# What the exercise asks
All of the lines below need to be copied exactly, apart from the pictures.

# Supplied data
....
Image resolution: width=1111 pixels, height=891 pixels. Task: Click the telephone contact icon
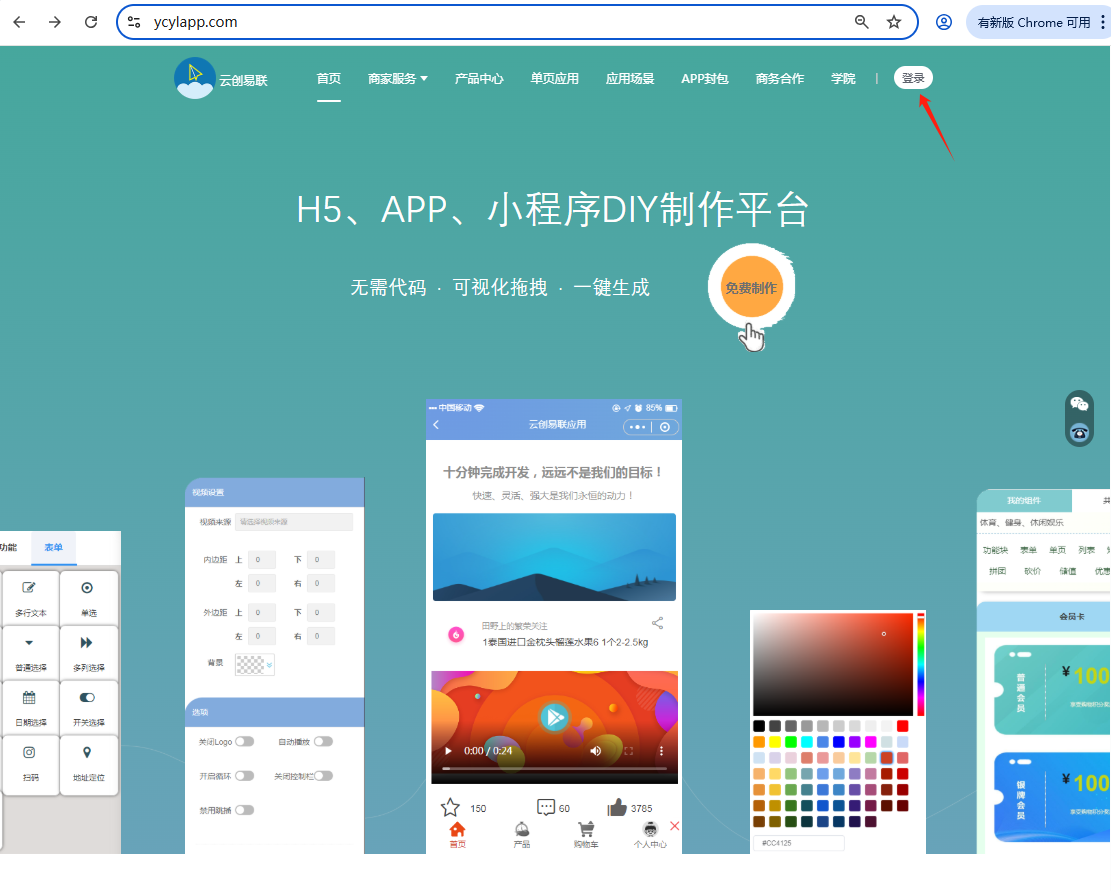1079,432
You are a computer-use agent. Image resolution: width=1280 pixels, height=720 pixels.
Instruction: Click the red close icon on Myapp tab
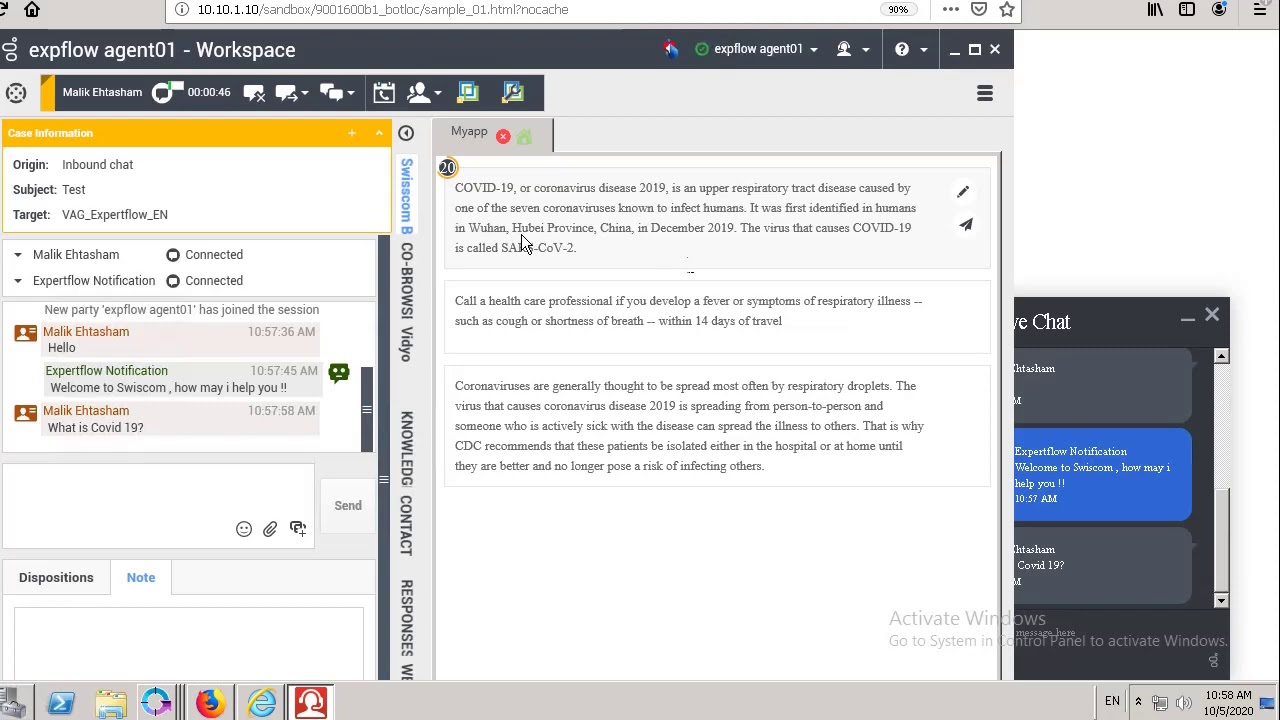click(503, 136)
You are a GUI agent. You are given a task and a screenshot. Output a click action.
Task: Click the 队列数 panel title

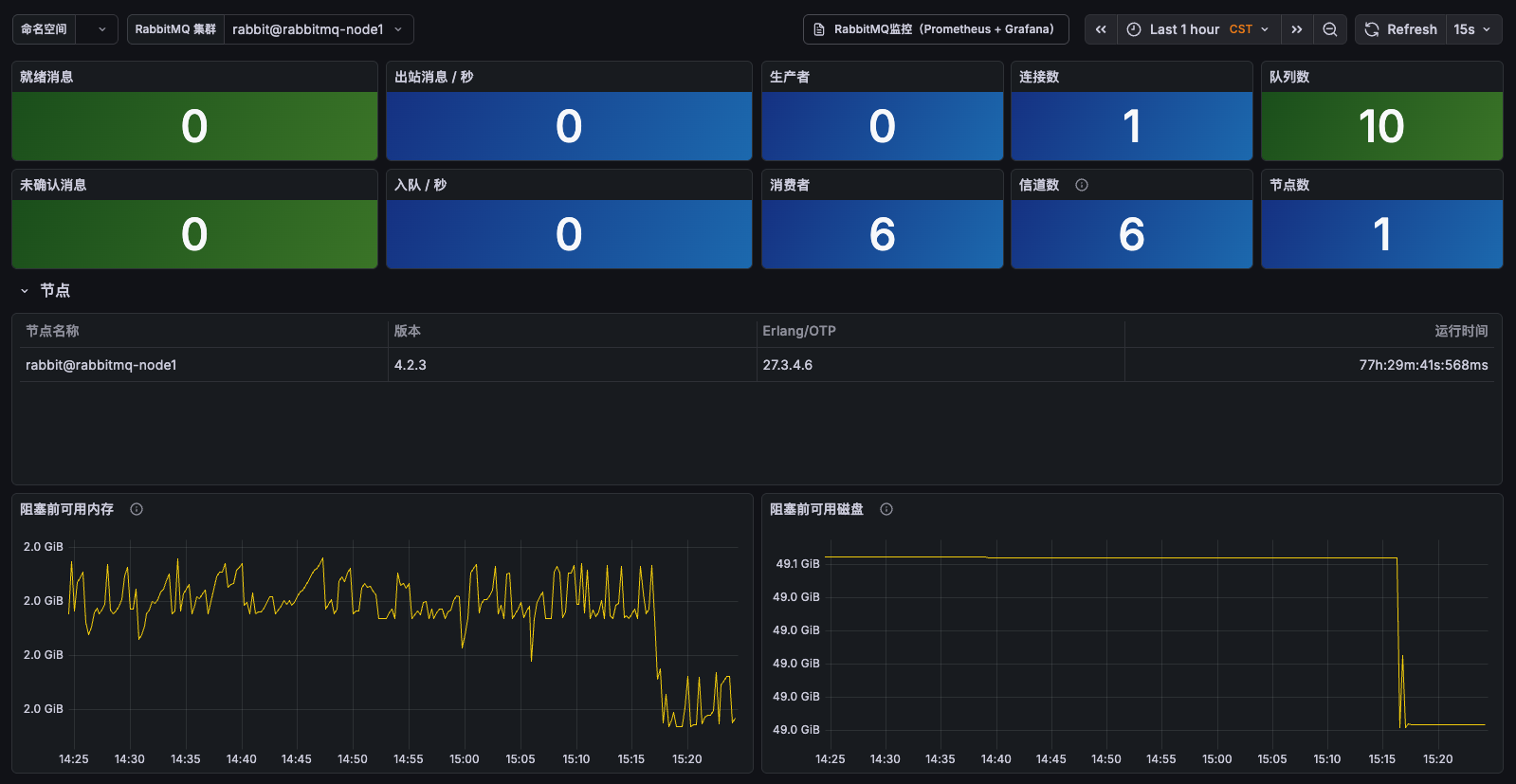pos(1289,77)
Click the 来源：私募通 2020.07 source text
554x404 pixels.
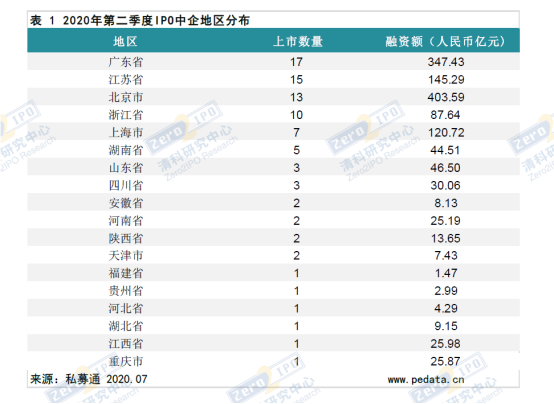pyautogui.click(x=88, y=379)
....
# Answer box
Image resolution: width=1111 pixels, height=891 pixels. Task: Click the telephone contact icon
1079,432
You are a computer-use agent. Image resolution: width=1280 pixels, height=720 pixels.
Instruction: Click the red close icon on Myapp tab
click(503, 136)
You are a GUI agent. You are given a task and a screenshot. Output a click action.
Task: Click the 队列数 panel title

pos(1289,77)
Click the 来源：私募通 2020.07 source text
554x404 pixels.
pyautogui.click(x=88, y=379)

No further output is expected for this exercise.